October was a particularly hard month for me. It was probably a combination of my prescribed hormone therapy (Clomid and Endometrin) and the parade of Halloween costume clad children marching up and down my Facebook newsfeed. I was taken aback by the feelings that bubbled to the surface as I scrolled and saw parents and their children getting ready for Halloween. I wondered if I too someday would get to make my daughter’s or son’s costume. As I watched ‘first halloweens’, a scary thought (no pun intended) entered my head “We may never get to experience this.” I have so many plans of how my husband and I will celebrate the holidays with our own children and now I’m wondering if we’ll ever get to. More tricks than treats…that was October.

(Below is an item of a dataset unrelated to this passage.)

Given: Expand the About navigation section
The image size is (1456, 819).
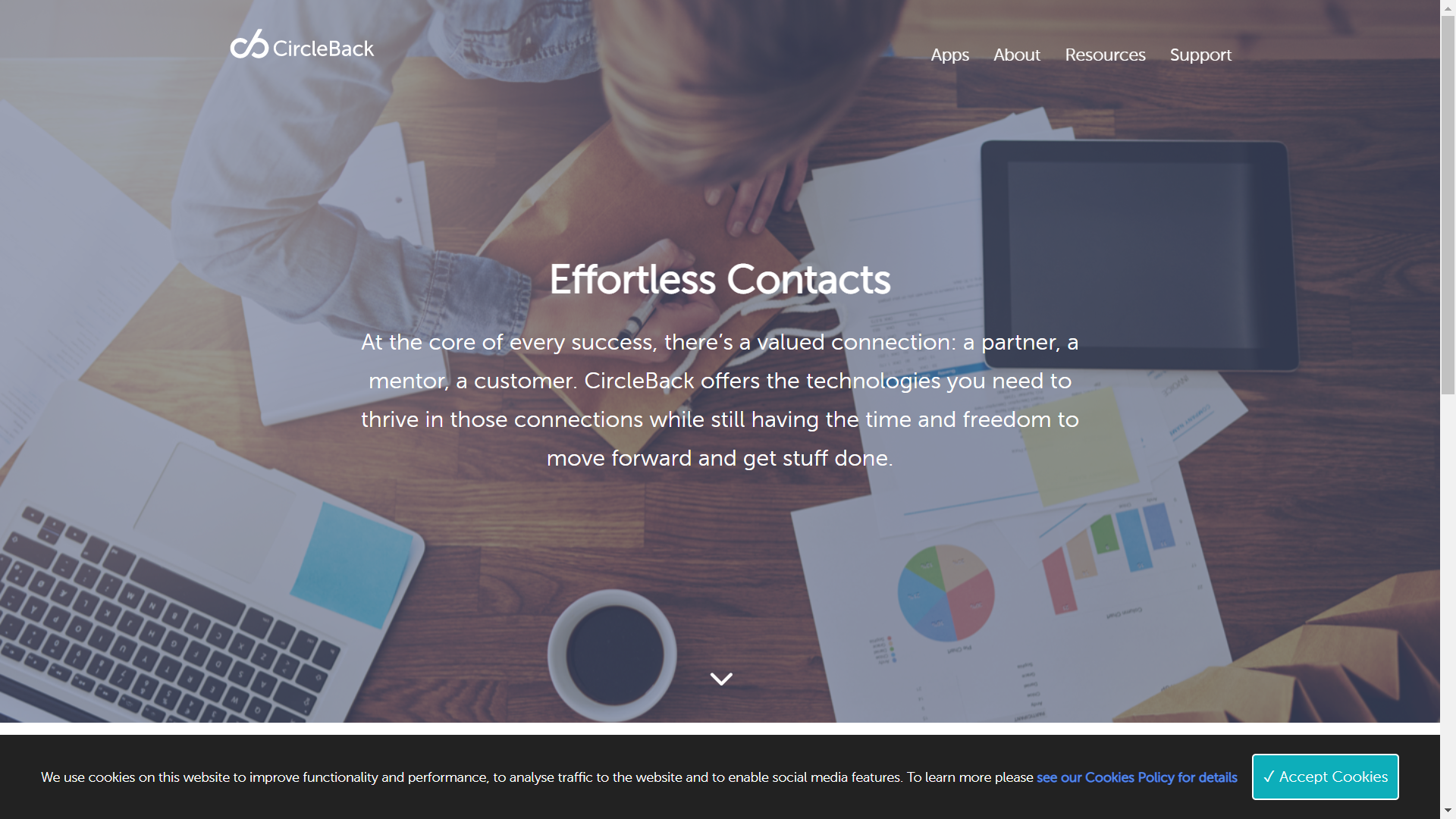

Heading into October I had some very emotional days – one day I cried uncontrollably for most of the AM – luckily I worked from home that day. I think this was a result of the Clomid, as this had never happened before. The “weepiness” felt different, but I muddled through. A small part of me thought perhaps I could be pregnant and this emotion was due to hormones. I wasn’t.
I did find it was possible to distract myself from the daily struggle in front of me, all it took was some sunshine from the West Coast. We had a wonderful and much needed vacation to San Francisco. I felt great – a full week and break from the craziness of what our lives were enduring. We were happy. Heck, it was possible to not think about having trouble conceiving – all that was needed was sightseeing, day tours, great food, and the sites of the Pacific coast. It was wonderful to feel like my old self.
We returned, another negative pregnancy test, another start of a new cycle. I guess in my subconscious I was hoping the ever-so-popular saying from well-meaning individuals of “Just relax!” or “Take a vacation” would work wonders for our situation, it didn’t.